“There’s more than one way to catch a rabbit” is a phrase brought to mind after 2 days at the ELRIG meeting in London last week.
Platelet Services presented a poster featuring our progress in establishing a 96-well format platelet viability assay. Validation of the assay used a range of pro-apoptotic BCL inhibitors, confirming the reduced impact on platelet viability through selectively targeting BCL-2 rather than non-selectively targeting BCL family members, such as BCL-XL, an attractive anti-tumour target, inhibition of which is, unfortunately, associated with dose-limiting thrombocytopenia.

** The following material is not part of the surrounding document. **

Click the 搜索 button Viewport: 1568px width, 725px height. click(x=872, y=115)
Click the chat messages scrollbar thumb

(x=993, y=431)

The meeting also featured a number of presentations, posters, and exhibitors covering PROTAC (Proteolysis Targeting Chimeras) technology, as a means to access targets previously considered “undruggable” and to achieve cellular selectivity based on differences in expression of proteolytic enzymes. This reminded us that the PROTAC approach offers the potential to address the direct on-target platelet toxicity associated with classical BCL-XL inhibitors by harnessing a ligase (VHL E3), which is present at lower levels in platelets than in tumour cells1.
Whether the approach taken to address thrombocytopenia is one of pursuing “traditional” selectivity (e.g., targeting BCL-2 versus BCL-XL) or alternative means, such as PROTAC, to reduce on-target toxicity in platelets, platelet viability assays have an important role in profiling potential new therapies in oncology and other therapy areas.